Reinhart Vinegar Car at Harbourfront Museum

On the TRHA website, we only briefly speak to the vinegar car in our collection as follows:


“This rare vinegar tank car was constructed for Reinhart Vinegars in 1938. It has a steel frame atop which ride wooden tanks specially designed to transport vinegar from Reinhart’s facilities to industrial consumers in southwestern Ontario – for example, pickling plants and other food preparation concerns. The car was a regular feature of local freight trains in the Toronto area for 38 years and is one of only two of its type in existence (the other is at the St. Louis Museum of Transport).”

 
In actual fact, there are several vinegar cars still in existence in museum collections in North America.  
 
Wikipedia describes them as follows:
 
“A vinegar car is a specialized type of tank car designed to transport vinegar.

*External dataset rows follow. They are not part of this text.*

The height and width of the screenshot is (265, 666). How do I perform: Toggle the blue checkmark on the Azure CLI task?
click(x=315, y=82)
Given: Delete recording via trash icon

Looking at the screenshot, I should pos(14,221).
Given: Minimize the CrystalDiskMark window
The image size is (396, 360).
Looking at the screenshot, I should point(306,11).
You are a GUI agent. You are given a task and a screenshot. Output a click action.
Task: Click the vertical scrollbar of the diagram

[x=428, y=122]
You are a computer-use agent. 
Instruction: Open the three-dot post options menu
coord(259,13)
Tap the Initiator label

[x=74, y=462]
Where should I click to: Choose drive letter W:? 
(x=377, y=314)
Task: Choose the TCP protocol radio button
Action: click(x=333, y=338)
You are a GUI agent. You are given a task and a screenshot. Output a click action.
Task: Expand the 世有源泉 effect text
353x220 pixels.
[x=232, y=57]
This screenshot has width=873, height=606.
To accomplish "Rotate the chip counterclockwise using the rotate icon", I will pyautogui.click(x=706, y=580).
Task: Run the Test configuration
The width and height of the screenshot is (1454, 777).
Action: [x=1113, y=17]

The largest such car built was built by Morrison Railway Supply Corporation in 1968. The car’s underframe included all of modern facets of freight car design including roller bearing trucks and cushioning devices built by FreightMaster, while the tank that rode on it, made of Douglas Fir, had a capacity of 17,100 US gallons (65 m3; 14,200 imperial  gallons). The car, in what has been called ‘the largest wooden tank car ever built’, took 18 months to build. Vinegar is now moved in ordinary tank cars lined with glass, plastic, or alloy steel.”
 
Vinegars cars were built of wood rather than steel because vinegar is an acid which would rapidly corrode a steel tank.  Apparently, vinegar cars also existed originally as a cheaper way to store vinegar than to use “land-based” solutions.  
 
In the picture above we see our vinegar displayed in a train set with a box cab locomotive and a C&O Caboose at the Harbourfront Railway Museum in Toronto.  This museum preceded the existence of our museum. 
 
A recent quick Internet search turned up several vinegar cars besides ours still in existence:
 
  • S.B.I.X. #1634: Built by the Fleishmann Transportation Co. for Standard Brands, this car is in the collection of the magnificent Museum of Transportation in St. Louis, Missouri.  I visited this museum and it should be on every railfans bucket list.
  • Richter Vinegar RCVX #11: This car, built in 1929 by the American Car Company, is in the collection of the Mid-Continent Railway Museum in North Freedom, Wisconsin.
  • Richter Vinegar RCVX #20: This car is in the collection of the National Railway Museum in Green Bay, Wisconsin.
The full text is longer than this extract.